Les dates et les textes clés de l’intégration universitaire de la kinésithérapie

2004 ➔ Loi du 13 août 2004 relative aux libertés et aux collectivités locales transférant aux régions la responsabilité des formations paramédicales et sociales.

2013 ➔ Rapport IGAS-IGAENR sur « Les formations paramédicales : bilan et poursuite du processus d’intégration dans le dispositif licence-master-doctorat (LMD) ».

2015 ➔ Arrêté du 2 septembre 2015 réformant les études en kinésithérapie. La formation de 4 années est désormais précédée d’une première année universitaire (PCEM1 devenu PACES puis PASS/LAS ou STAPS ou sciences). « Auparavant profession de techniciens, la kinésithérapie évolue vers une profession d’ingénieurs », commente Nicolas Pinsault.

2016 ➔ Grande conférence de santé.

2017 ➔ Rapport IGAS-IGAENR « Pour une meilleure intégration des formations paramédicales à l’université ».

2018 ➔ Rapport de Stéphane Le Bouler sur l’« Universitarisation des formations paramédicales et de maïeutique » et installation du Comité de suivi du processus d’universitarisation des formations paramédicales et de maïeutique.
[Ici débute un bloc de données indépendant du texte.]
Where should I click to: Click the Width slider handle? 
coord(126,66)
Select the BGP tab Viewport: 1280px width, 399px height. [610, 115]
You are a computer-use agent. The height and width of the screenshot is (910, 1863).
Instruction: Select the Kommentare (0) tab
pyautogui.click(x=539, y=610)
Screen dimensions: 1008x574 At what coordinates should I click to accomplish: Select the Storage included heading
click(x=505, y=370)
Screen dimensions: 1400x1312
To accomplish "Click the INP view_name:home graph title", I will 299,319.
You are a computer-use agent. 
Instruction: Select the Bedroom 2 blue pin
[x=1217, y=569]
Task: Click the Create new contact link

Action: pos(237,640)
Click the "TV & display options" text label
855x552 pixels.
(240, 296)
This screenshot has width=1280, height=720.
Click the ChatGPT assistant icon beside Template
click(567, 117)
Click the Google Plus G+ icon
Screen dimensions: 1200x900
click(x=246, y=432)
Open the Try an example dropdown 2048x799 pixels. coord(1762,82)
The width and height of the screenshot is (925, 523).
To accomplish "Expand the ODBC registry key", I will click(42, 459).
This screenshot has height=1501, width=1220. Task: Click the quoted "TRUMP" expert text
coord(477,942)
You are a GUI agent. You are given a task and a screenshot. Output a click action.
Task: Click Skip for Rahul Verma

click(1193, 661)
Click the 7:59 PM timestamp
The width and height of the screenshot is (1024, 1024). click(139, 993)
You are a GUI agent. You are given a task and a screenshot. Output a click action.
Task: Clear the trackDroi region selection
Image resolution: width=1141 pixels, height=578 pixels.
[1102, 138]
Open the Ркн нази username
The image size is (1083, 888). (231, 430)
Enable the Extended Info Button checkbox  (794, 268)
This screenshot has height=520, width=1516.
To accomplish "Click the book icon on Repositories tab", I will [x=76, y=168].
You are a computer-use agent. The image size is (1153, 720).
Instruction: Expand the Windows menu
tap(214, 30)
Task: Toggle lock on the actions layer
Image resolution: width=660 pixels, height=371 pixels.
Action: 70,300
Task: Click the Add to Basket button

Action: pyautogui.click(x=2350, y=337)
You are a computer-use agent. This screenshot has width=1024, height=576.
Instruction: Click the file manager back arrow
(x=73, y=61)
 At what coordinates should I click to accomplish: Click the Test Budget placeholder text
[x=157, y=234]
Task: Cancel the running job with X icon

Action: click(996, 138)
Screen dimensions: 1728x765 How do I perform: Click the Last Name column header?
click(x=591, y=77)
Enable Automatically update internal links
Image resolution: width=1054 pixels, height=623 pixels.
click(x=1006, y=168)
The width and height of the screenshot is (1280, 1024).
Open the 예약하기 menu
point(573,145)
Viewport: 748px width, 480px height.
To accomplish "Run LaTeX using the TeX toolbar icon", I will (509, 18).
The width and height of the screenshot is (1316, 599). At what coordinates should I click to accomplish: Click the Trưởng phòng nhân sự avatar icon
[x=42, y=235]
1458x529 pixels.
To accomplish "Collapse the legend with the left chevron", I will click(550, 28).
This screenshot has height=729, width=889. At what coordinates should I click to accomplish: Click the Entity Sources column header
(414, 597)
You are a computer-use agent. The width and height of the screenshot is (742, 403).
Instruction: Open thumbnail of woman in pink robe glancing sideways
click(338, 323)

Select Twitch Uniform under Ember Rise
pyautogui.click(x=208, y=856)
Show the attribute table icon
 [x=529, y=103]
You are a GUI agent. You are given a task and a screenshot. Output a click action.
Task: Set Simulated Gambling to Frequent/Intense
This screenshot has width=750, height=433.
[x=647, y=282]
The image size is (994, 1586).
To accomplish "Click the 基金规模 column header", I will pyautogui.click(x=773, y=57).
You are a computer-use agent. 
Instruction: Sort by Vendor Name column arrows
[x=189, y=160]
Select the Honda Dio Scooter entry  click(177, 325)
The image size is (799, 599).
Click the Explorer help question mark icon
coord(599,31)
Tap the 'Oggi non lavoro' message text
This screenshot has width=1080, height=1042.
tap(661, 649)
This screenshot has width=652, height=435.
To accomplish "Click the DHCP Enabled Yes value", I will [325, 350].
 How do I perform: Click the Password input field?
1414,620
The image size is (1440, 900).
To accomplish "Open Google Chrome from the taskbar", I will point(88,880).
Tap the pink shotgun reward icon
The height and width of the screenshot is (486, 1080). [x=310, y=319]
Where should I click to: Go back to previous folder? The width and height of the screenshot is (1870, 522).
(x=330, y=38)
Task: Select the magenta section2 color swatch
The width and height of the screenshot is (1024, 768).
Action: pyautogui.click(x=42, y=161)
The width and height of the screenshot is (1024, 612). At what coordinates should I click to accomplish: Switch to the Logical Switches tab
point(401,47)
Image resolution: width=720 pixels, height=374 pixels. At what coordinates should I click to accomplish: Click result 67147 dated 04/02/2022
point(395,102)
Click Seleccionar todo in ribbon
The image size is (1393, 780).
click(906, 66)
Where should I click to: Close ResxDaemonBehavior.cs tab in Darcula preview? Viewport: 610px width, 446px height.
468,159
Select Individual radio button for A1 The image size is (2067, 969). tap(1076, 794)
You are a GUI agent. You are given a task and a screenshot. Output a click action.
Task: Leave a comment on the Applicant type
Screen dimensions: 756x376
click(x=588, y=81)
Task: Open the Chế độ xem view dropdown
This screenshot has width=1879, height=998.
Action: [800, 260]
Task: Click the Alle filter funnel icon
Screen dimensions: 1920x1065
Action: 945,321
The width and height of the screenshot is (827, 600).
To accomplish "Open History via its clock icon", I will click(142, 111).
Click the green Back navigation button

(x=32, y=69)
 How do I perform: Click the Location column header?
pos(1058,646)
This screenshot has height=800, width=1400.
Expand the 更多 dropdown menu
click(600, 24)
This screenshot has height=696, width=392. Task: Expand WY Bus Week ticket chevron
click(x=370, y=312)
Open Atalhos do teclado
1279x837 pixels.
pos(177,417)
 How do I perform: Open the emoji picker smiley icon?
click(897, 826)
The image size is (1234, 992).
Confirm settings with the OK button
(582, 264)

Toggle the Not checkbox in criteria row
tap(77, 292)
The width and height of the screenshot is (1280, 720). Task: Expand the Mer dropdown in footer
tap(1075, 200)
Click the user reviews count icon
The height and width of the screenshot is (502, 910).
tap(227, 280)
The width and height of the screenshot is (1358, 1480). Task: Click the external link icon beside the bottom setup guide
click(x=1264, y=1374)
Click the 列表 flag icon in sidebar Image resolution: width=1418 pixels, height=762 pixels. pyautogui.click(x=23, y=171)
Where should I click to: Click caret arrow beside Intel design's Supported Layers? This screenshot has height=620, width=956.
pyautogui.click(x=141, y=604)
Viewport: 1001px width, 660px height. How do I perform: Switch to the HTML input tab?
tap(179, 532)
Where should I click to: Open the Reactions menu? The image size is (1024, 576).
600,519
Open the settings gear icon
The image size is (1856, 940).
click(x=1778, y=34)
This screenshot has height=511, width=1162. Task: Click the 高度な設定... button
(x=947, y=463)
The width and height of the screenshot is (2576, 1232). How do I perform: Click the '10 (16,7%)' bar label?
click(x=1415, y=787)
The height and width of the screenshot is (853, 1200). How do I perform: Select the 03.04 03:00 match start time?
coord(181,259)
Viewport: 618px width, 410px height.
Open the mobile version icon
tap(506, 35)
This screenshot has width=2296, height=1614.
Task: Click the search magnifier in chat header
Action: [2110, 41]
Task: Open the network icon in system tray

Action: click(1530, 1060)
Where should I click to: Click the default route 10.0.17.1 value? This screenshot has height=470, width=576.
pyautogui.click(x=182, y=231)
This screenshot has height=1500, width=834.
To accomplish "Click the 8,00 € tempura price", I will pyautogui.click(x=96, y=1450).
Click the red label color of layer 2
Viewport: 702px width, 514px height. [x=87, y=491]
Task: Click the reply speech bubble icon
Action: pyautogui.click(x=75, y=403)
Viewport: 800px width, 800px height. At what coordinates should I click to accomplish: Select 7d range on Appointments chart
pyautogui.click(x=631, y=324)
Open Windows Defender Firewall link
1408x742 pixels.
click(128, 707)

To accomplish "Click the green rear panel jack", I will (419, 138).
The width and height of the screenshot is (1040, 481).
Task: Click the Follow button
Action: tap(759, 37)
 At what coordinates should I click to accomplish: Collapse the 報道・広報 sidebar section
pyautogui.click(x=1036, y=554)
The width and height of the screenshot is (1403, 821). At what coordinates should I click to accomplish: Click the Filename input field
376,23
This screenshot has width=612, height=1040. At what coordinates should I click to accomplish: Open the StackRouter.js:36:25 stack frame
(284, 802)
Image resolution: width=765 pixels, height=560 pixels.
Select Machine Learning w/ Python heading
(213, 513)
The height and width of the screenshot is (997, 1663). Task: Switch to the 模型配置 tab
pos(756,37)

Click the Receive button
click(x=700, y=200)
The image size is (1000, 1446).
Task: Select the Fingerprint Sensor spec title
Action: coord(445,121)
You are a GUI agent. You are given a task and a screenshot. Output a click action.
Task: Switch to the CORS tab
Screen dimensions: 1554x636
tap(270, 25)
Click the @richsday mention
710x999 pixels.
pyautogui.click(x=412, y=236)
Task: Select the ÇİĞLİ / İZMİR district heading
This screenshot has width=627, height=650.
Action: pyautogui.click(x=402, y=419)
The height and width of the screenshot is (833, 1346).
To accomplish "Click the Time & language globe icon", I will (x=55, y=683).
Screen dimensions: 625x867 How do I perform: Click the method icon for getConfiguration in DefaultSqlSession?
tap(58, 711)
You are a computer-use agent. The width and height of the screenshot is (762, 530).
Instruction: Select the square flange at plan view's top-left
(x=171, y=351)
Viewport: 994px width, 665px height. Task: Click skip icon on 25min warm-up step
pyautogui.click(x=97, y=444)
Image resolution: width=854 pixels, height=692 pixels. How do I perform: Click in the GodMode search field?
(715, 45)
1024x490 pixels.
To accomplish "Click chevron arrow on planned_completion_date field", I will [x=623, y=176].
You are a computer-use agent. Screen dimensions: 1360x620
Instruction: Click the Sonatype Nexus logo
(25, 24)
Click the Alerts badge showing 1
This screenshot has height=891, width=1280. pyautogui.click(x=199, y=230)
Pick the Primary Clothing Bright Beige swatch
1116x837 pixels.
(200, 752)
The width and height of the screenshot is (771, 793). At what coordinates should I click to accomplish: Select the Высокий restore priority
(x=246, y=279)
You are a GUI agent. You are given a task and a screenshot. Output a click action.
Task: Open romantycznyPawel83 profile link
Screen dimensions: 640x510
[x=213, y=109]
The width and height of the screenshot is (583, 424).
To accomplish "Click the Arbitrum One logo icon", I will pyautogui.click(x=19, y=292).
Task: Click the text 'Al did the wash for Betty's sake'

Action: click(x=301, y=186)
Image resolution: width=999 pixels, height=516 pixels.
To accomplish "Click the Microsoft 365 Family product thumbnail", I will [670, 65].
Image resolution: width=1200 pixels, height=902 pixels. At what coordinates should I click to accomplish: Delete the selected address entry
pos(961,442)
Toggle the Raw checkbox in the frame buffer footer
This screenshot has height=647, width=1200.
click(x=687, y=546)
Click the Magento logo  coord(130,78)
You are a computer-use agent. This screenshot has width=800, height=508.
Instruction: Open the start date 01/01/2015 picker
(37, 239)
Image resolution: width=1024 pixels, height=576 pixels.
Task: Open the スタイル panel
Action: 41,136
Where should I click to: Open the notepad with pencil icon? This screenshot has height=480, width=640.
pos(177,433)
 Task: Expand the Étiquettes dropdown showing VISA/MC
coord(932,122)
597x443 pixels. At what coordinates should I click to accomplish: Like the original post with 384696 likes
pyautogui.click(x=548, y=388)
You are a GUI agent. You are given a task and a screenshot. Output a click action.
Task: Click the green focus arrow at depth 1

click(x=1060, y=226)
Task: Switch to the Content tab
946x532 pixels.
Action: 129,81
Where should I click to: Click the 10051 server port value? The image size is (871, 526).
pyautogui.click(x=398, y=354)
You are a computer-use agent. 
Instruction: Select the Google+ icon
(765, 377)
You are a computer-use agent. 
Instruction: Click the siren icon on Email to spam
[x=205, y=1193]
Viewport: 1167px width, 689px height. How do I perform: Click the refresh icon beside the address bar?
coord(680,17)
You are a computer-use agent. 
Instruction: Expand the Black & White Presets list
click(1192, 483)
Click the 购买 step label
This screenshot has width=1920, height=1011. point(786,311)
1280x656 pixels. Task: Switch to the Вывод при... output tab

Parmi les objectifs poursuivis : le rapprochement des maquettes de formation avec les maquettes universitaires, la création de diplômes universitaires et de corps d’enseignants chercheurs.

2019 ➔ Décret du 30 octobre 2019 créant la section du Conseil national des universités CNU 91 « sciences de la rééducation et de la réadaptation ».

2021 ➔  Décret du 13 août 2021 conférant le grade de master aux étudiants en masso-kinésithérapie depuis juin 2021.

2021 ➔ Arrêté du 9 septembre 2021 portant autorisation d’expérimentations relatives aux modalités permettant le renforcement des échanges entre les formations de santé, la mise en place d’enseignements communs et l’accès à la formation par la recherche.

2024 ➔ Rapport IGAS-IGESR « Ressources humaines et statuts des encadrants et enseignants-chercheurs dans les formations paramédicales universitarisées ».